--- Things to do ---
1. According to the repository description for ML-based ICS anomaly detection, which version of Python does Tensorflow 1 require?
2. Write what comes next in the repository description for ML-based ICS anomaly detection, continuing after its last sentence.

--- Document passage ---
---

Attributions for ML-based ICS Anomaly Detection

This repository contains code for the paper: "Attributions for ML-based ICS anomaly detection: From theory to practice", to appear at the 31st Network and Distributed System Security Symposium (NDSS 2024).

Bibtex

@inproceedings{icsanomaly:ndss2024,
  title = {Attributions for {ML}-based {ICS} Anomaly Detection: {From} Theory to Practice},
  author = {Clement Fung and Eric Zeng and Lujo Bauer},
  booktitle = {Proceedings of the 31st Network and Distributed System Security Symposium},
  publisher = {Internet Society},
  year = 2024,
}  

Table of Contents

Core Experiment Workflow

• Requirements
• Installation
• Data Setup
• Workflow 1 - CNN on SWaT Dataset
• Workflow 2 - CNN on TEP Dataset

Reference information

• Overview of the Repository
• Dataset Descriptions
• Model Descriptions
• Parameters

Core Experiment Workflow

Requirements

This project uses Python3 and Tensorflow 1, which requires 64-bit Python 3.7 (or lower). The best way to get set up is with a Python virtual environment (we recommend using conda). If you don't already have Anaconda3 installed, find your machine's installer here and complete the installation process. We also recommend using a Linux machine to avoid problems with executing Bash scripts.

---

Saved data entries
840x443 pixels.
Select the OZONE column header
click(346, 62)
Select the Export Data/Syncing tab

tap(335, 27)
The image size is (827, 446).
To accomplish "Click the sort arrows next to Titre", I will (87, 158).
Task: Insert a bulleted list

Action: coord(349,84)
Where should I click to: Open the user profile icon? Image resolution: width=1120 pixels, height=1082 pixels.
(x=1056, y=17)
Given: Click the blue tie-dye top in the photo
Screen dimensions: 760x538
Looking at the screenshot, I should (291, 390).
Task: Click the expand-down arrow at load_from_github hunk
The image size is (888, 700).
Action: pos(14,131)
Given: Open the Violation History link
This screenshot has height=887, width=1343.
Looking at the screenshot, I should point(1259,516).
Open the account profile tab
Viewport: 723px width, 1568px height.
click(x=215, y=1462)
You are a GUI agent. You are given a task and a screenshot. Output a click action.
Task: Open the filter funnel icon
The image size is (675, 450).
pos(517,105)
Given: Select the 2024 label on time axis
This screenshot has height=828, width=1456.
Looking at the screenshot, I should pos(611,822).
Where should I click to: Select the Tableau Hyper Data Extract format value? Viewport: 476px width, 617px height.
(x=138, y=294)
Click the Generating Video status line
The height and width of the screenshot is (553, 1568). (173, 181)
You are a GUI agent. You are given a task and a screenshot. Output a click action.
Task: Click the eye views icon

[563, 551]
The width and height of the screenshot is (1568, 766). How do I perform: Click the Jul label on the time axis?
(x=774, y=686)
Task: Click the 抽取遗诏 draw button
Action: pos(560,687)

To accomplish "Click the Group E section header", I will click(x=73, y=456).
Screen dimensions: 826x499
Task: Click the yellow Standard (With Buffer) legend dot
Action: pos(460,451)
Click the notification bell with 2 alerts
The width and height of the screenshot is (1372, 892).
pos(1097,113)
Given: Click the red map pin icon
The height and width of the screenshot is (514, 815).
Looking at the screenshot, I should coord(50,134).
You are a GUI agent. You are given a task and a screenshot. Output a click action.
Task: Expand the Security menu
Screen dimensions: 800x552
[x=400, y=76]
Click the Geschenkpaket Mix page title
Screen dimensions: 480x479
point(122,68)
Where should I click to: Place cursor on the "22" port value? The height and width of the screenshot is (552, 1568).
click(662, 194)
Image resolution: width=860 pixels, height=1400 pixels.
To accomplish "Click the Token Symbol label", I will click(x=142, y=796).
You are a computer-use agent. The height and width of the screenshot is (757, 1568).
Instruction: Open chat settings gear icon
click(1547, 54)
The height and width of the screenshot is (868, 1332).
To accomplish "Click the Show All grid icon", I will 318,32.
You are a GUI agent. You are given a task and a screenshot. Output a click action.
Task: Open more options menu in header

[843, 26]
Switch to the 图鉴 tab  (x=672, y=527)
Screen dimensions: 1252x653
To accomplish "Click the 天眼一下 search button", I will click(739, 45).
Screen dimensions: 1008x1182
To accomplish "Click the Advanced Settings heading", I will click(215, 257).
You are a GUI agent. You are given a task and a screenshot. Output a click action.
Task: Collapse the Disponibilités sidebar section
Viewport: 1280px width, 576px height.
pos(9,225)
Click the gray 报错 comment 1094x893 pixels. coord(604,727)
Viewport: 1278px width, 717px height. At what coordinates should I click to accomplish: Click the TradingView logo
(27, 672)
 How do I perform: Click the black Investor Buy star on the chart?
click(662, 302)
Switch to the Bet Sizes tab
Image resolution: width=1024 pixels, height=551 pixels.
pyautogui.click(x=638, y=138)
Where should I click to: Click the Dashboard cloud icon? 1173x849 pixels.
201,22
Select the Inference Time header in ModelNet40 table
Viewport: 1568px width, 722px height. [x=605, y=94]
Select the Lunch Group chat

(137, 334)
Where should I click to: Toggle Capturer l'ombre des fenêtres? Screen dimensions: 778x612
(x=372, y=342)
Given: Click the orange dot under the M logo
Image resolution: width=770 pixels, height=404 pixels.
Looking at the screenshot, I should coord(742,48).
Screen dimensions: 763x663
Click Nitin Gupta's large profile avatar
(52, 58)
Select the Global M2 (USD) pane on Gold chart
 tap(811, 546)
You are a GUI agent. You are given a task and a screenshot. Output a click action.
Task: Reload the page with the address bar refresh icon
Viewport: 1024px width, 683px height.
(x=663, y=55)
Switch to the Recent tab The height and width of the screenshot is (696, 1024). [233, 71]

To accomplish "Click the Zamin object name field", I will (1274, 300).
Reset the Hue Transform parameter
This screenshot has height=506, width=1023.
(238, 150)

---

--- Task responses ---
1. Tensorflow 1 requires 64-bit Python 3.7 (or lower).

2.
Our primarily development environment was a commodity desktop with 32 GB RAM, using Ubuntu 20.04. To store all packages, datasets, trained models, and output files, approximately 10 GB of storage is sufficient. If downloading and testing on the full set of TEP manipulations, another 50 GB is required.

Installation

If you are on a Windows machine, we recommend using the Anaconda Prompt that came with the Anaconda3 installation. Otherwise, simply use the terminal. Ensure that conda is up to date with:

conda update conda --all

Create a Python 3.7 virtual environment called venv and activate it:

conda create --name venv python==3.7
conda activate venv

Clone this repository with:

git clone https://github.com/pwwl/ics-anomaly-attribution.git

Navigate into the repository and install the requirements for this project:

cd ics-anomaly-attribution
pip install -r requirements.txt

Data Setup

This repository is configured for three datasets: TEP, SWAT, and WADI.

The TEP dataset is generated from a public simulator (uses MATLAB). For convenience, the TEP training dataset is included.

The raw SWaT and WADI datasets need to be requested through the iTrust website.

For instructions on how to setup and process the raw datasets, see the associated README files in the data directory.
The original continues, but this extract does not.